MENÉNDEZ PELAYO COMO EDUCADOR DE LA JUVENTUD ESPAÑOLA - UNA REIVINDICACIÓN (1)


Soy católico, no nuevo ni viejo, sino católico a machamartillo, como mis padres y abuelos, y como toda la España histórica, fértil en santos, héroes y sabios bastante más que la moderna. Soy católico, apostólico, romano, sin mutilaciones ni subterfugios, sin hacer concesión alguna a la impiedad ni a la heterodoxia, en cualquier forma que se presenten, ni rehuir ninguna de las lógicas consecuencias de la fe que profeso.

Marcelino MENÉNDEZ PELAYO





      La postrada España de nuestros días está muy ayuna de educadores del Espíritu Patrio. ¡Gran carencia! Hoy traeremos a las mientes del lector el nombre de uno de ellos, un nombre casi olvidado de todos, tristemente olvidado, pues ya casi no goza de difusores… Y sin embargo, siempre es preciso regresar a él. Nos referimos a don Marcelino Menéndez y Pelayo, grande entre los grandes, encarnación de la España Eterna, cuya obra (de acusada tendencia tradicionalista, pese a sus vaivenes), y para desesperación de toda una pléyade de enemigos de la Patria, sigue más viva y coleante que nunca, de puro cohesionada en su marmórea entidad.

◆ EJERCICIO 1 ◆
Devuelve todo lo que va en el texto sobre Menéndez Pelayo desde "Soy católico, no" hasta "fe que profeso.".
◆ EJERCICIO 2 ◆
Indica si cada afirmación coincide con el texto sobre Menéndez Pelayo; responde sí o no y cita las palabras del texto que lo deciden.
(a) En la cita inicial, quien habla se declara católico igual que sus padres y abuelos.
(b) Según el texto, el nombre de Menéndez Pelayo cuenta hoy con muchos difusores.
(c) El texto atribuye a la obra de Menéndez Pelayo una tendencia tradicionalista.
◆ EJERCICIO 3 ◆
Escribe lo que sigue en el texto sobre Menéndez Pelayo a partir de su última oración.
Las filas no hacen falta para nada de esto.

◆ FILAS EXTRAÍDAS ◆

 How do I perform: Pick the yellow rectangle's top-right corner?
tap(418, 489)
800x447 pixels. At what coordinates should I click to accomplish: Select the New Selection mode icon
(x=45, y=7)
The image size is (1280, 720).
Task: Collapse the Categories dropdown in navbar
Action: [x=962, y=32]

◆ RESPUESTA 1 ◆
Soy católico, no nuevo ni viejo, sino católico a machamartillo, como mis padres y abuelos, y como toda la España histórica, fértil en santos, héroes y sabios bastante más que la moderna. Soy católico, apostólico, romano, sin mutilaciones ni subterfugios, sin hacer concesión alguna a la impiedad ni a la heterodoxia, en cualquier forma que se presenten, ni rehuir ninguna de las lógicas consecuencias de la fe que profeso.

◆ RESPUESTA 2 ◆
(a) Sí: "como mis padres y abuelos".
(b) No: "pues ya casi no goza de difusores".
(c) Sí: "de acusada tendencia tradicionalista".

◆ RESPUESTA 3 ◆
      Su rabiosa actualidad, de profeta irrefutado, bien justifica esta revisión nuestra que hoy traemos a Carlistas de Aragón, utilizando como base -bien que reducida y quintaesenciada- un ensayito nuestro, publicado por entregas en 2014, en una revista de limitada tirada.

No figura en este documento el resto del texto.